- _Document excerpt_:
I ended up not like it at all. It slipped backwards, my horse was setting, it got very compressed and got tons of dents in it and didn't return back to it's original shape. Anyone want to buy a saddle pad?


----------



## Radiowaves (Jul 27, 2010)

Fifty said:


> I ended up not like it at all. It slipped backwards, my horse was setting, it got very compressed and got tons of dents in it and didn't return back to it's original shape. Anyone want to buy a saddle pad?


 
Wow, I'm sorry that it didn't work out better. I have not seen any of that sort of thing with my Wonpad. That sounds like a terrible pad!

Must be a lot of variation between the different manufacturer's neoprene pads; that would explain the wide variation in the different experiences folks have had with them. I've been told by several folks that they'll slip a lot, just as yours did, but mine stays put as if it was glued there until I pull it off. When I unsaddle, it stays right in place as I pull the saddle off every time. My fleece pad wants to come with the saddle.

Must be a lot of variation in the things....

Once again, sorry that it didn't work out!

Radiowaves


----------



## Fifty (Jul 1, 2010)

Radiowaves said:


> Wow, I'm sorry that it didn't work out better. I have not seen any of that sort of thing with my Wonpad. That sounds like a terrible pad!
> 
> Must be a lot of variation between the different manufacturer's neoprene pads; that would explain the wide variation in the different experiences folks have had with them. I've been told by several folks that they'll slip a lot, just as yours did, but mine stays put as if it was glued there until I pull it off. When I unsaddle, it stays right in place as I pull the saddle off every time. My fleece pad wants to come with the saddle.
> 
> ...


It was a cheap one I admit. I better start saving up for a better one, like a Classic Equine, 5 star, or Impact Gel


----------

- _Dataset extract_:
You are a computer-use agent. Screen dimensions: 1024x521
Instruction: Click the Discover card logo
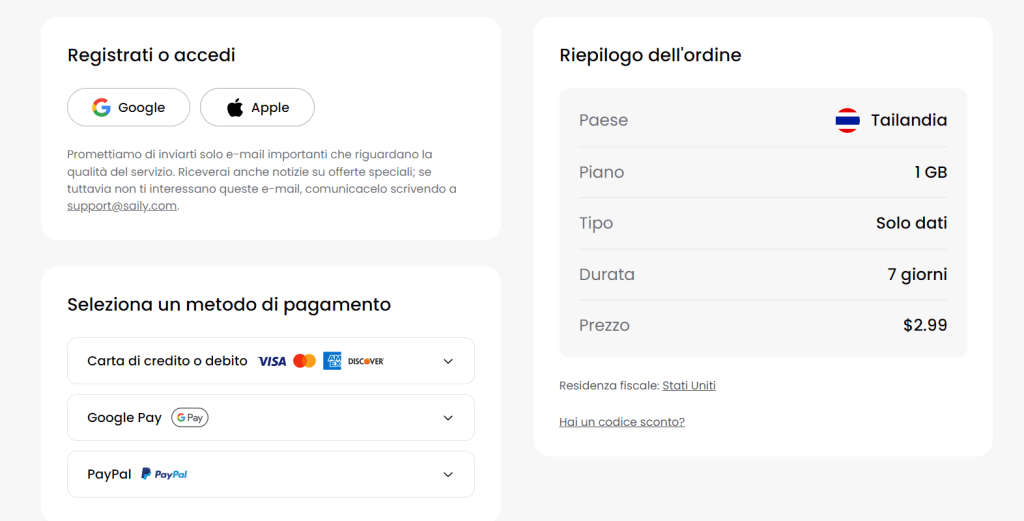click(366, 361)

- _Work to be completed_: Can you repeat, word for word, the passage of the saddle pad forum thread starting at "## Radiowaves (Jul" and ending at "in the things...."?

- _Problem solution_:
## Radiowaves (Jul 27, 2010)

Fifty said:


> I ended up not like it at all. It slipped backwards, my horse was setting, it got very compressed and got tons of dents in it and didn't return back to it's original shape. Anyone want to buy a saddle pad?


 
Wow, I'm sorry that it didn't work out better. I have not seen any of that sort of thing with my Wonpad. That sounds like a terrible pad!

Must be a lot of variation between the different manufacturer's neoprene pads; that would explain the wide variation in the different experiences folks have had with them. I've been told by several folks that they'll slip a lot, just as yours did, but mine stays put as if it was glued there until I pull it off. When I unsaddle, it stays right in place as I pull the saddle off every time. My fleece pad wants to come with the saddle.

Must be a lot of variation in the things....